Our man goes out with Severn rescue lifeboat
ALL ABOARD: David, right, with crew members, from left, Mark Carwardine, coxswain, Kevin Caster, Ian Blaney and Richard Dainty
Manned by volunteers, the Severn Area Rescue Association (SARA) helps the emergency services rescue people across the Severn Estuary. DAVID DEANS ventured on one of its training exercises to find out more about the organisation.
I AM NOT what you would call a boat person and it doesn’t help that I can’t swim, so I’m probably not the best person you’d send to rescue someone stricken in the Usk or the Wye.
But my evening out on training with SARA – the second largest lifeboat group in the UK – made me realise how extraordinary this organisation is.
SARA provides lifeboat, land rescue, swiftwater rescue and flooding support services across the Severn Estuary and the surrounding area including the rivers Usk and Wye, as well as the Monnow, Avon and Severn rivers.

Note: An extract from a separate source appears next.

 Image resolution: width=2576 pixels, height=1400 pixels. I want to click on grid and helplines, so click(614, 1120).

Volunteers save lives – and recover bodies. And despite its vital role, apart from the odd grant, the organisation receives little in government support.

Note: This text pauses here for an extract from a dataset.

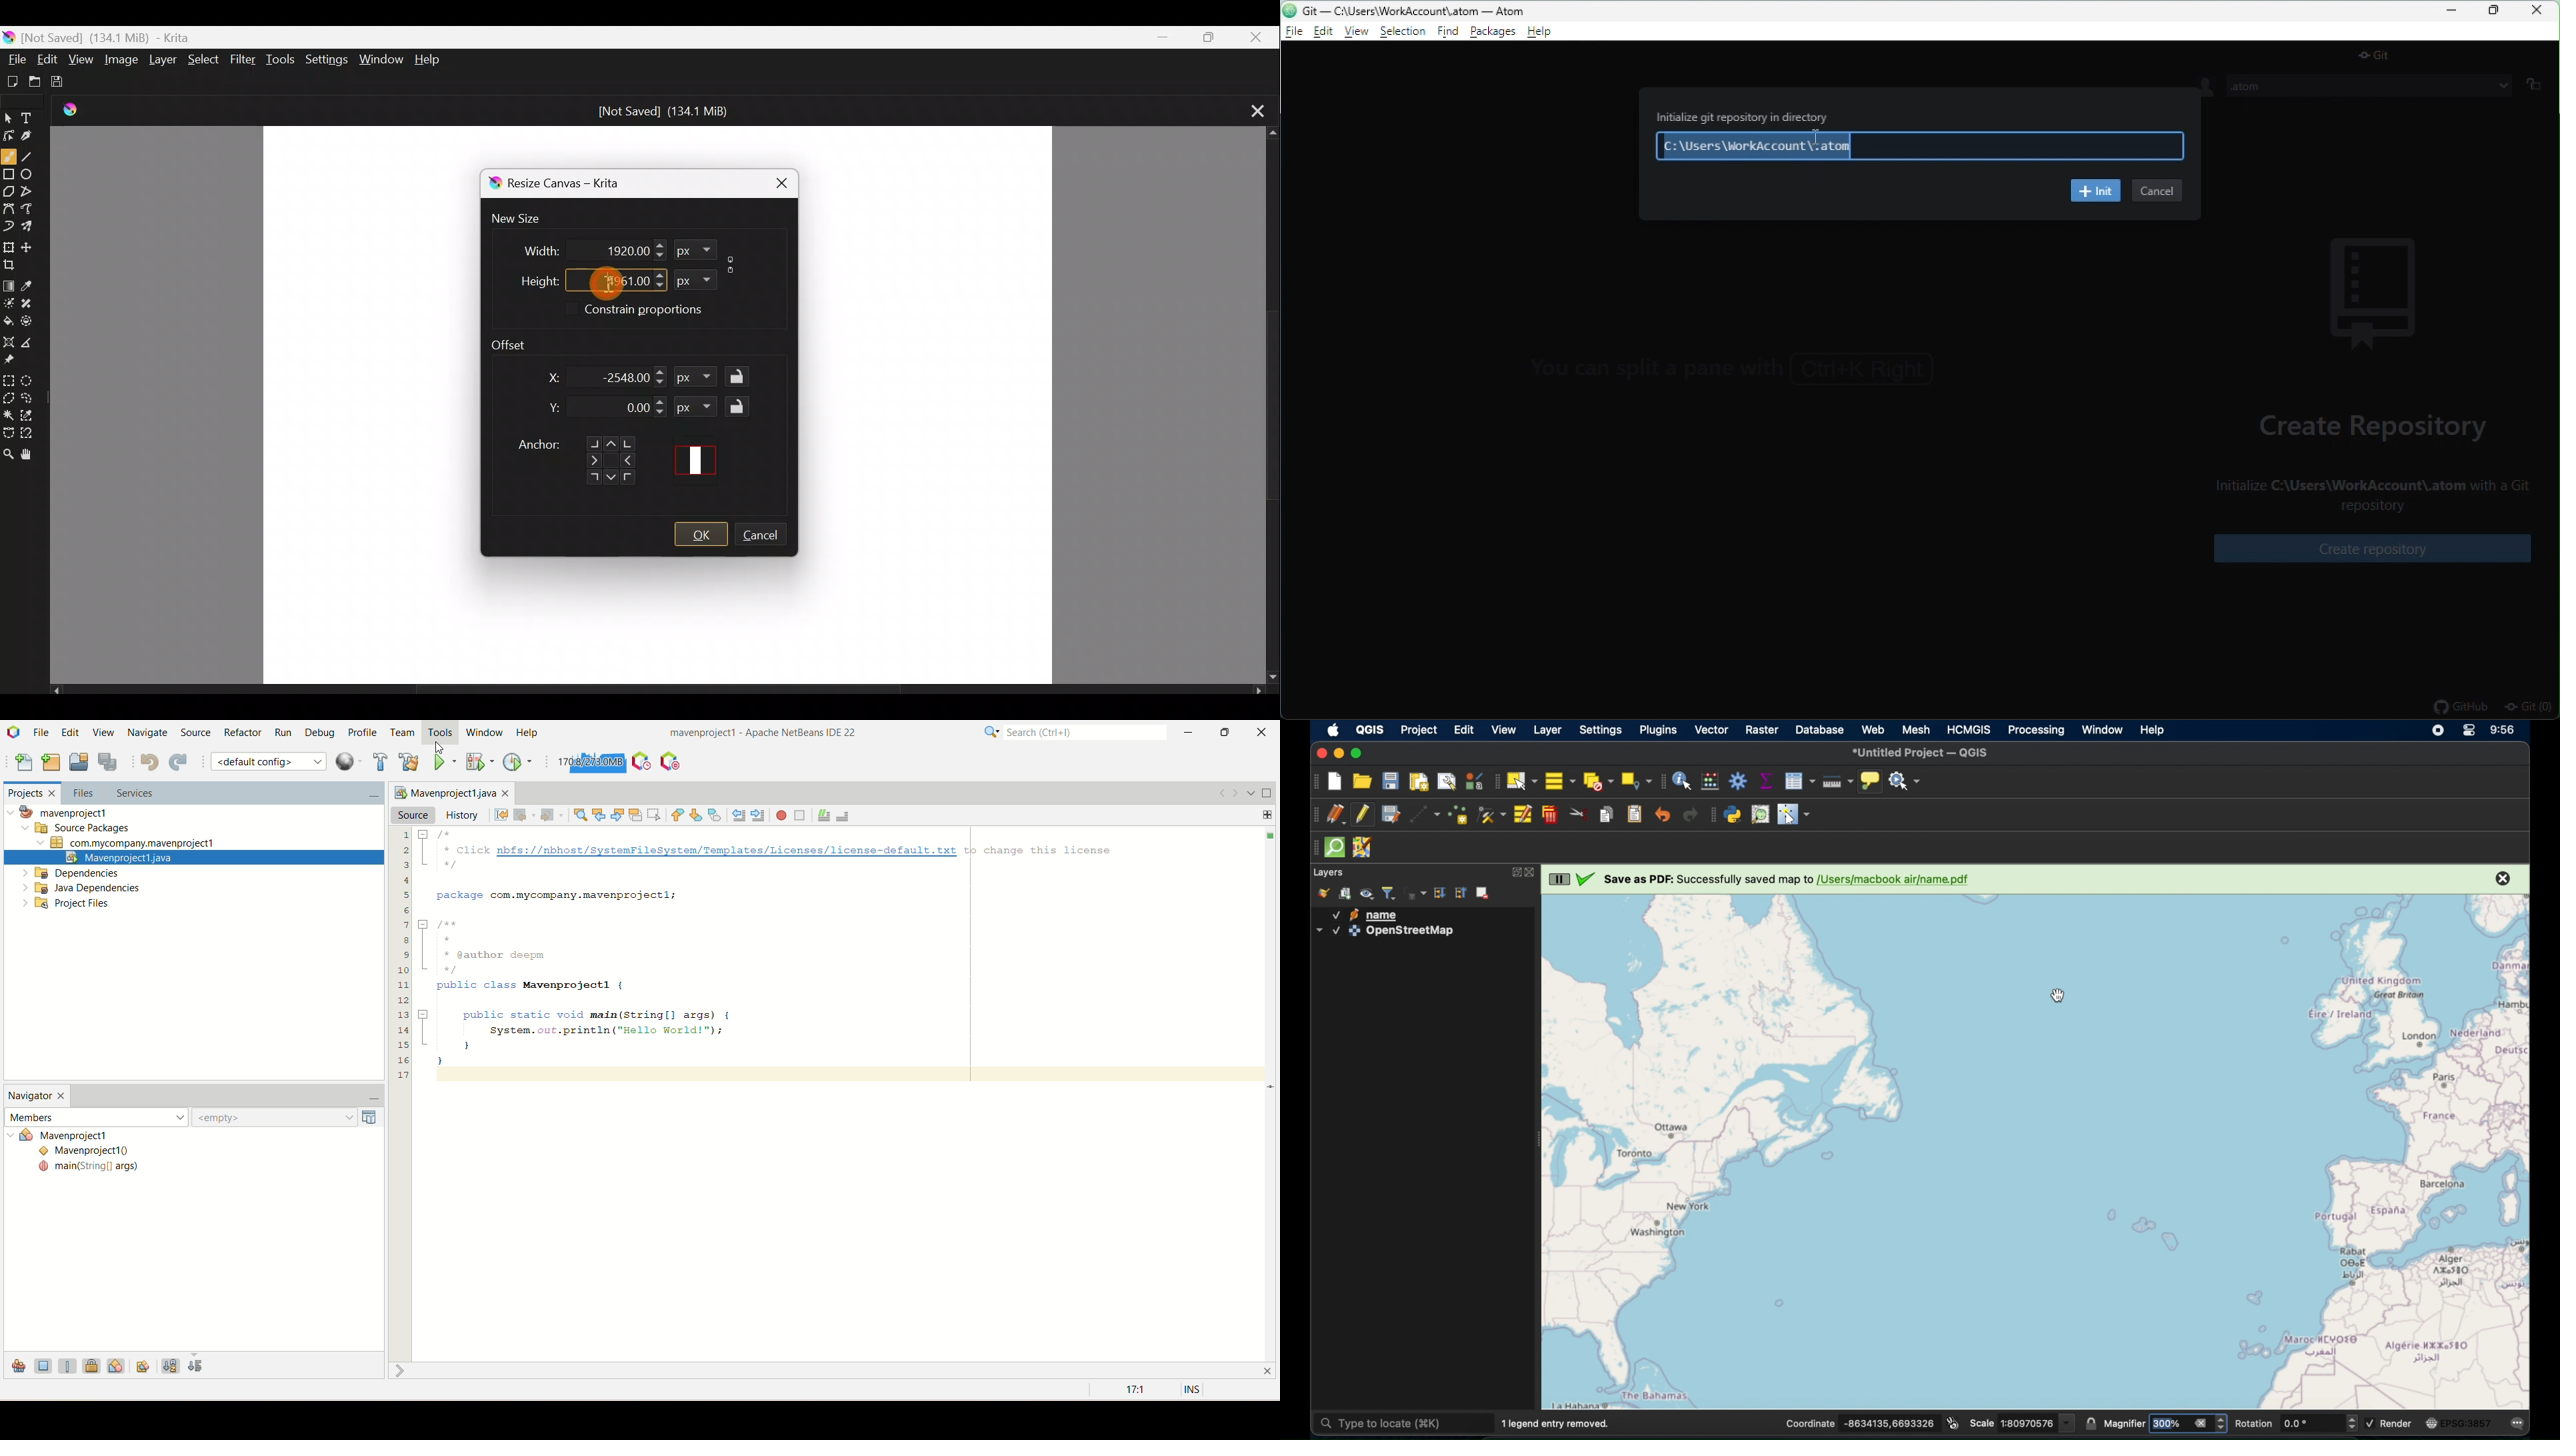  What do you see at coordinates (1465, 730) in the screenshot?
I see `edit` at bounding box center [1465, 730].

Yet each station costs £25,000 a year to run – £100,000 a year to keep its four stations going.
The organisation has stations at Beachley, Sharpness, Tewkesbury and Wyre Forest and celebrates it due to celebrate its 40th anniversary next year.

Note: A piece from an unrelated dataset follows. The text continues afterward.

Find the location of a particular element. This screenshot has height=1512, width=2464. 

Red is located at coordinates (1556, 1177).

At the exercise, after some initial safety words from Mervyn Fleming, SARA’s area commander west, I sat at the back of SARA 1, a fast rigid inflatable rescue boat, with a top speed of 43 to 44 mph.
We sped to the bottom of the Wye where we met volunteer Chris Taylor, a SARA cox, who had offered his boat so it could be rescued by the crews.
The crews performed two types of tow to bring the boat back to a mooring – a long tow and a tow which attaches the boat bow to bow and stern to stern.
With the second tow, the boat was eased gently back to a mooring in Chepstow.
The exercise showed how the group may help a boat that has lost power or is in trouble – and stop them from being pulled out into the estuary by the tide.
As well as the three crew members on SARA 1 a team of trainees on SARA 3, a boat purchased with the help of Free Press readers, took part in the exercise.
“Everyone does everything,” said Mr Fleming. “We don’t have some people that are boat and some people on land. It makes SARA unique.”